De son côté, la Libye se place au 91e rang, ce qui ne lui fait que 3 places de perdues depuis le dernier classement. Le pays, qui a bénéficié d’exportations croissantes d’hydrocarbures, peut se vanter d’avoir un des environnements macroéconomiques les plus favorables au monde (6e place). Une situation due à la faiblesse de la dette extérieure de la Libye. Cependant, le spectre grandissant de l’inflation menace cette relative stabilité. En outre, le système éducatif a été classé parmi les plus faibles, à l’instar de l’infrastructure des transports.

La palme revient à la Tunisie, qui se place au top des pays de la région Nord-Afrique, c’est à dire à la 36e place. Ses institutions, favorablement évaluées depuis plusieurs années, sont ses atouts majeurs de compétitivité. Grâce notamment aux relations entre le gouvernement et la société civile, qualifiées de « transparentes et dignes de confiance » par le rapport. Ainsi, la confiance des citoyens tunisiens dans leurs politiciens est classée 16e. L’efficacité des dépenses gouvernementales au second rang, et la transparence des politiques au 15e rang. Les systèmes éducatifs et de sécurité sociale sont également encensés.

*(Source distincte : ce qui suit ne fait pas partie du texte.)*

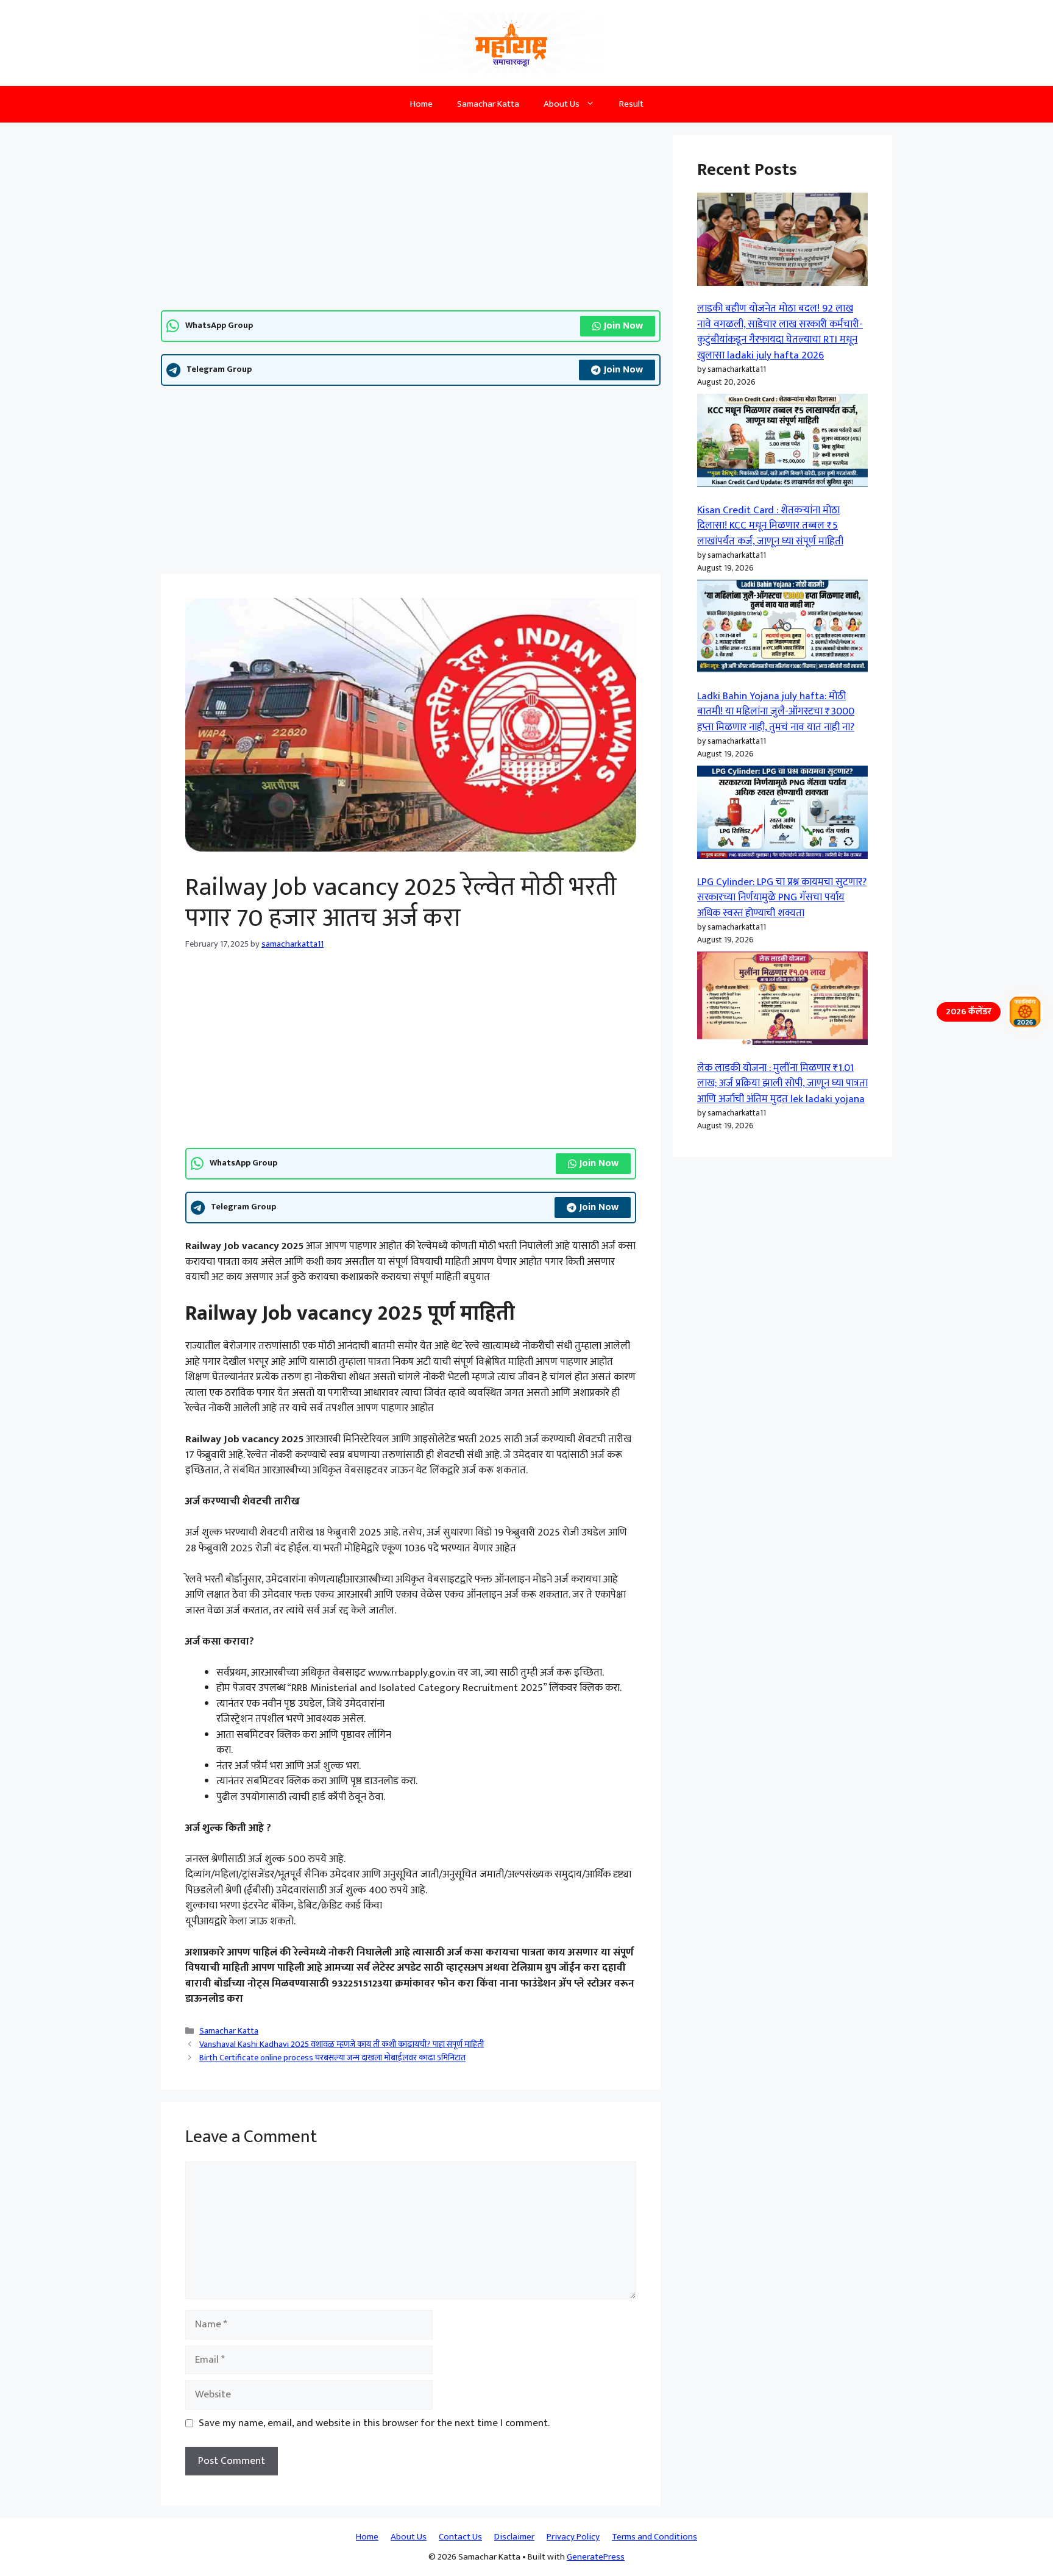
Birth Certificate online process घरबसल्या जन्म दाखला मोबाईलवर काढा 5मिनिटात (332, 2058)
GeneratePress (596, 2556)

La Tunisie devra, pour améliorer son classement, se focaliser notamment sur la rationalisation de son management macroéconomique.

Dans la jungle des indicateurs économiques d’un pays, difficile de déterminer ce qui caractérise sa compétitivité. Celle-ci a été définie par les rédacteurs du rapport comme « un ensemble d’institutions, de politiques stratégiques, et de facteurs déterminant le niveau de productivité d’un pays ». En d’autres termes, les économies les plus compétitives sont celles capables de procurer les plus hauts niveaux de revenus aux citoyens. La productivité détermine également les retours sur investissements. Partant, plus une économie est compétitive, plus sa croissance est « boostée » sur le moyen et le long termes.

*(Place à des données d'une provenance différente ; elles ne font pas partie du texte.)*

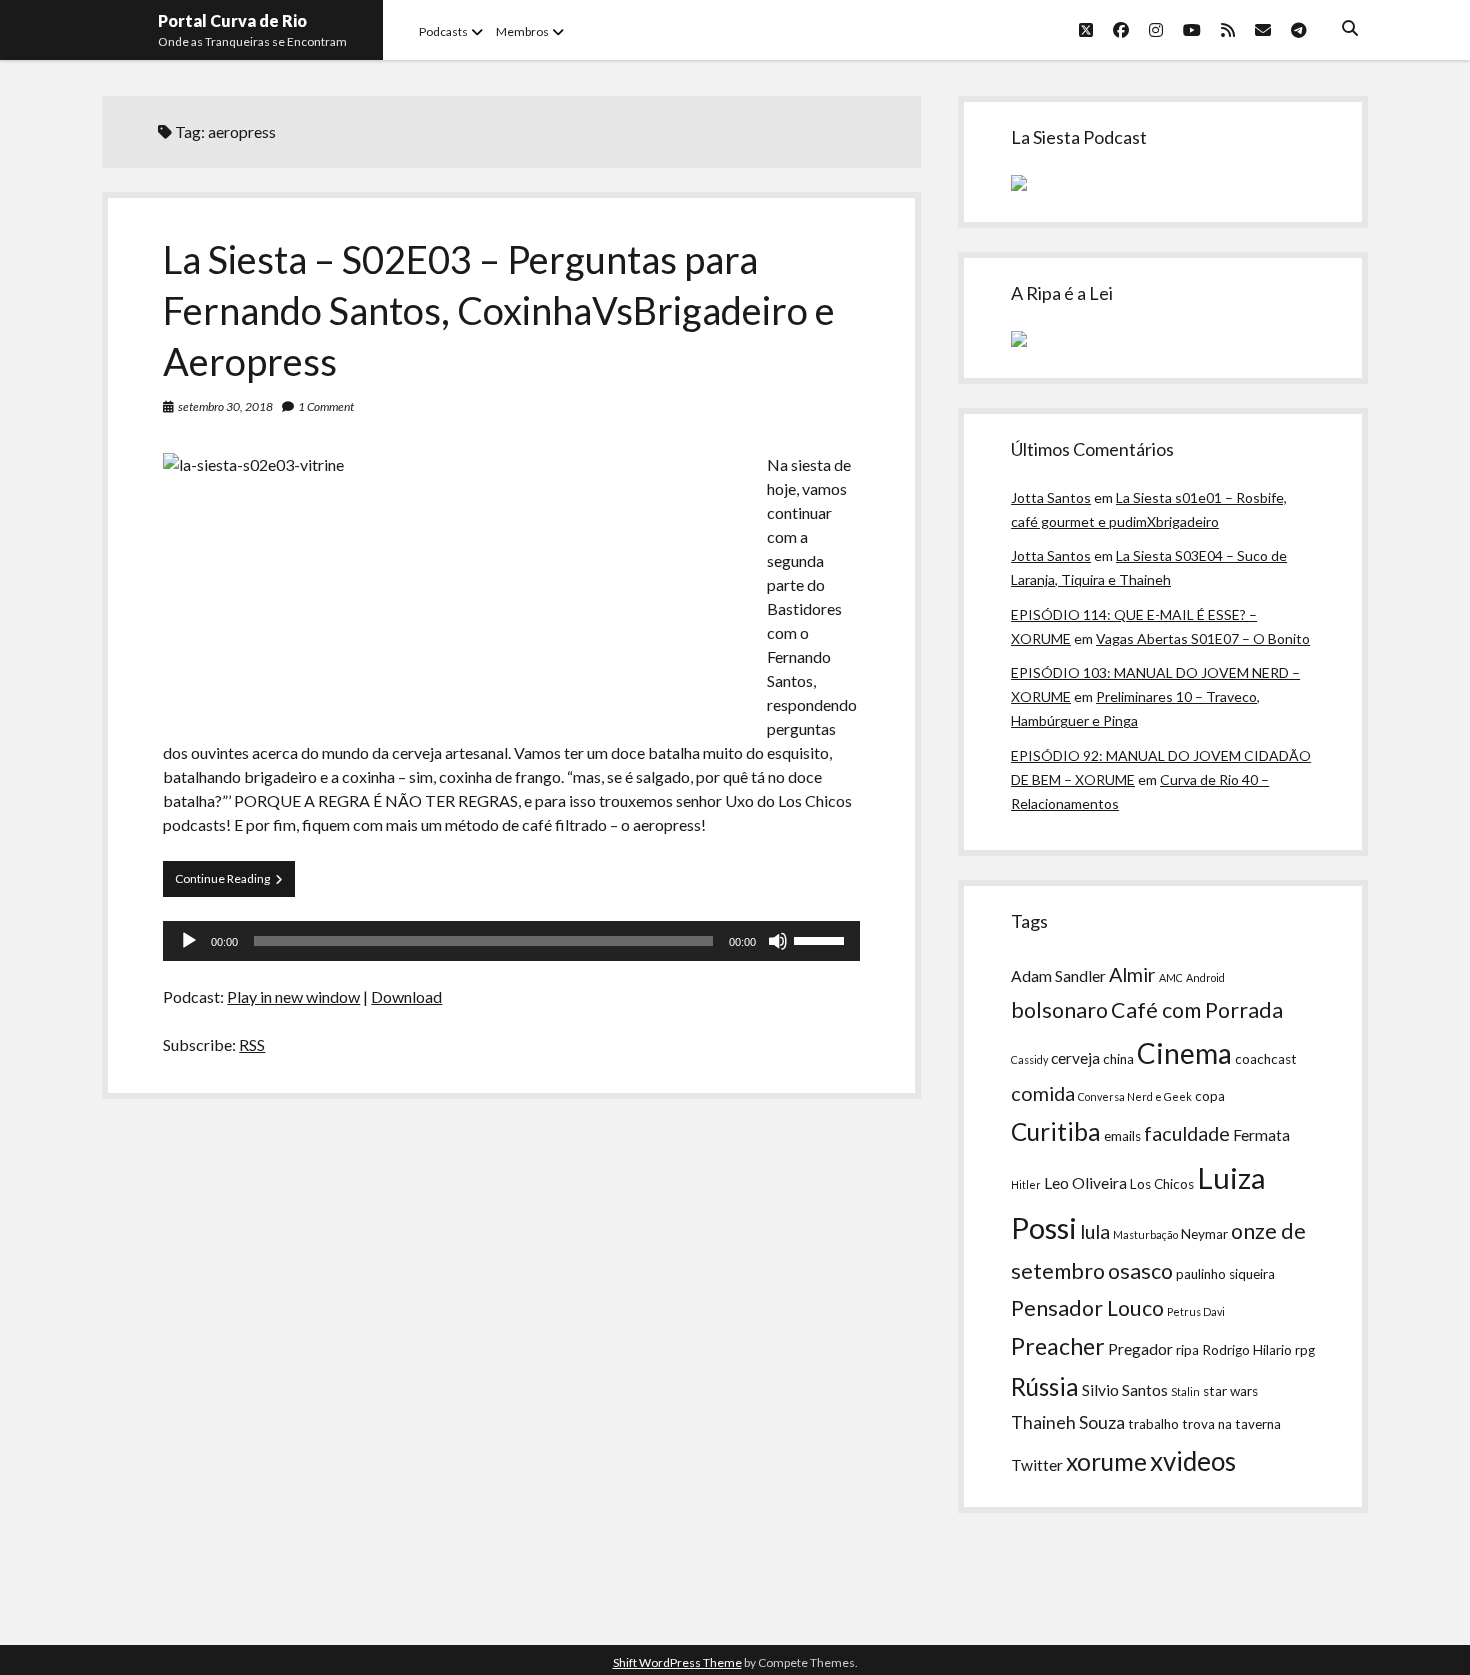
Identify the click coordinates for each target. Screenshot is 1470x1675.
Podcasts (443, 31)
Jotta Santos (1051, 497)
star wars (1230, 1391)
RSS (252, 1044)
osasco (1140, 1271)
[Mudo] (778, 941)
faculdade (1187, 1133)
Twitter (1037, 1465)
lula (1095, 1231)
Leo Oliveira (1085, 1183)
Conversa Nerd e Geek (1135, 1096)
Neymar (1204, 1234)
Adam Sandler (1058, 976)
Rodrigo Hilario (1247, 1350)
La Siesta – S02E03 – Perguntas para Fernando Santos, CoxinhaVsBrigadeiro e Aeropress (499, 310)
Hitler (1026, 1184)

De cette définition, 12 piliers d’évaluation ont émergé. « Ces derniers sont non seulement reliés entre eux, mais tendent également à se renforcer les uns les autres », peut-on lire dans le rapport. A titre d’exemple, l’innovation, douzième pilier, serait inexistante sans des institutions (premier pilier), qui garantiraient la propriété intellectuelle. Elle ne peut non plus être active dans un pays dont la main-d’œuvre est de formation insuffisante (5e pilier), et ne pourra jamais exister dans des environnements économiques sans une solide infrastructure (second pilier).